Christmas was a quiet affair between the two of us. We didn't decorate much. In fact, I think we only had _maybe_ one string of lights buried somewhere in the garage. If we felt up for it, we'd hang them over the front porch, but most years, it was an eccentricity we just didn't care enough about to deal with. The closest we got to a Christmas tree was a chincy little plastic thing, no more than three feet tall, set up on the counter. We'd hang one ornament each, one red, one gold, and call it a day. No pine garlands hung over the doorways, or above the cabinets, there weren't any cheesy Santa posters taped to the wall, nothing my mom would have done. Way we saw it was, it's Christmas, whoopdee-fucking-doo, just do something nice for each other and be done with it.

That being said, I found some time after work to swing by Best Buy to pick up a copy of Assassins Creed IV. I took a trip to my parents while Sollux was at school the next day to wrap it and hung out with them a bit while also helping to wrap some of Nepeta's presents, as well as, to my surprise, receive some of my own. I was given explicit instructions not to open them until Christmas. I also was sent next door to pick some up for Sollux. As for where the fuck I was gonna hide them, well that was another story entirely. I eventually decided that my best bet was to bury them somewhere in the garage and hope no spiders burrowed inside. I had a particular dislike of spiders after a certain bitch dropped a massive one down the back of my shirt in high school. Not fucking okay.

Before I could blink, the day was upon us and I was woken up to a giant breakfast, courtesy of my wonderful boyfriend. He snuggled against my back and kissed my neck and whispered, "You hungry, KK?"

"Yeah, I'm hungry," I muttered, bleary eyed as I squinted at the window.

"I made breakfath't. Come get it."

I mumbled something along the lines of "love you" and rolled off the bed, landing on my hands and knees and immediately searching for pants among the mess of clothes on the ground because it was _fucking freezing._ I could hear Sollux laughing and shot him my middle finger once I finally put on my cozy plaid pajama pants. He laughed again and pulled me close for a kiss before I even got out the door. I let myself sink into it as though I'd never kissed him before.

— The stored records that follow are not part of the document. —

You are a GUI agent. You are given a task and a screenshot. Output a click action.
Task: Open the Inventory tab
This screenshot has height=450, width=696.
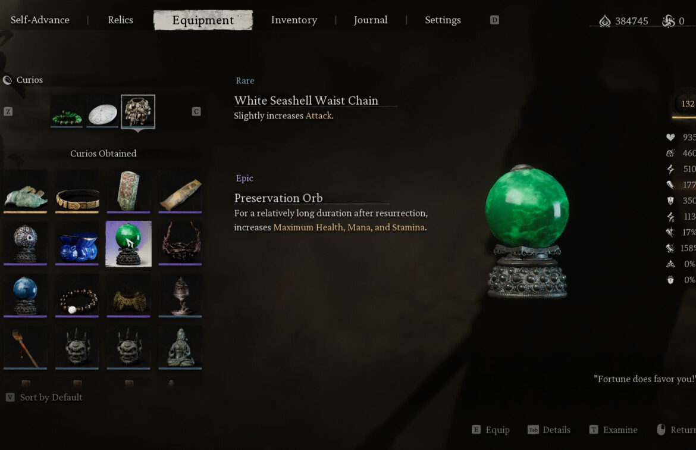pos(294,20)
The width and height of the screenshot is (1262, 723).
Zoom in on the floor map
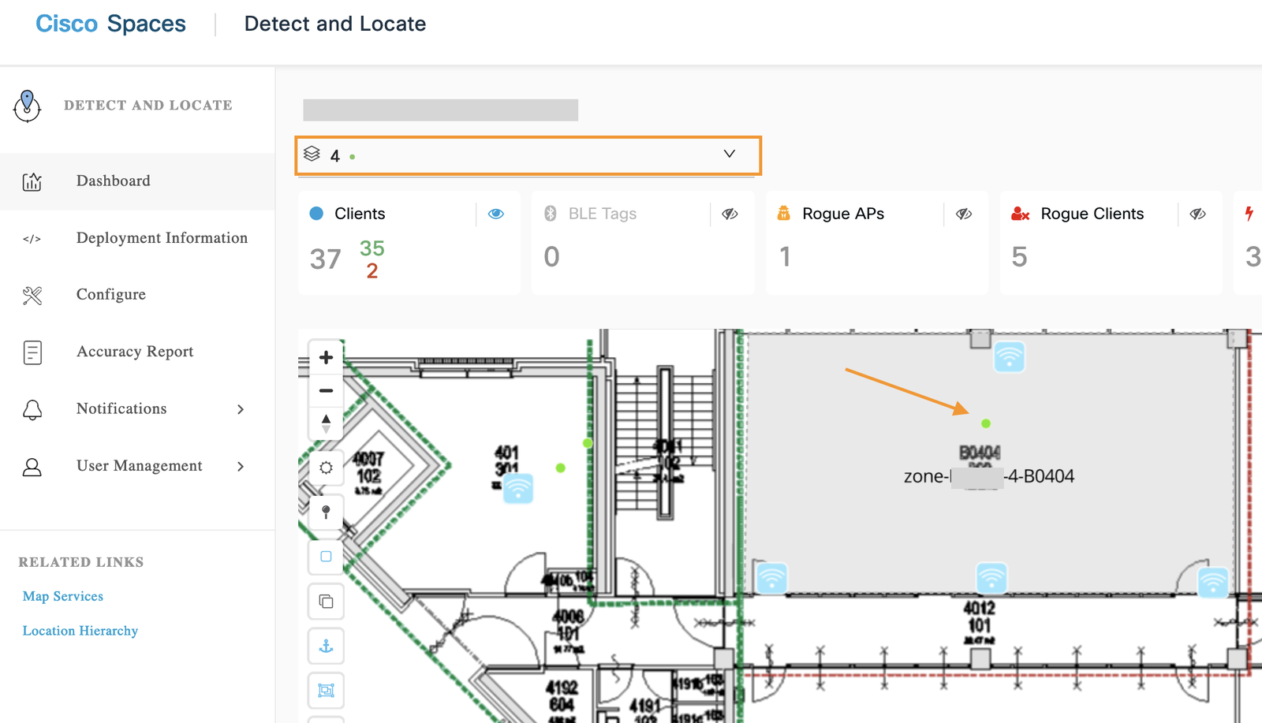pos(326,358)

"Your breakfath't'th' getting cold," he told me quietly.

"Fuck breakfast."

At least the blanket was warm.

* * *

Breakfast was indeed cold by the time we finally left the bedroom. Sollux was still red at that point, and I guess I probably was too, both of us florid with exertion and the aftermath of a good fuck. As it was, Sollux busied himself with reheating our meals while I went back and forth between the garage and the laundry room, moving presents from one place to the other under the guise of doing laundry. Then he was calling me out and I got to actually eat the breakfast. Not that anything Sollux cooked was ever actually bad, but it probably would have been better had I eaten it fresh. Of course, I'd take Sollux over food any day, so it wasn't a bad trade off in my book.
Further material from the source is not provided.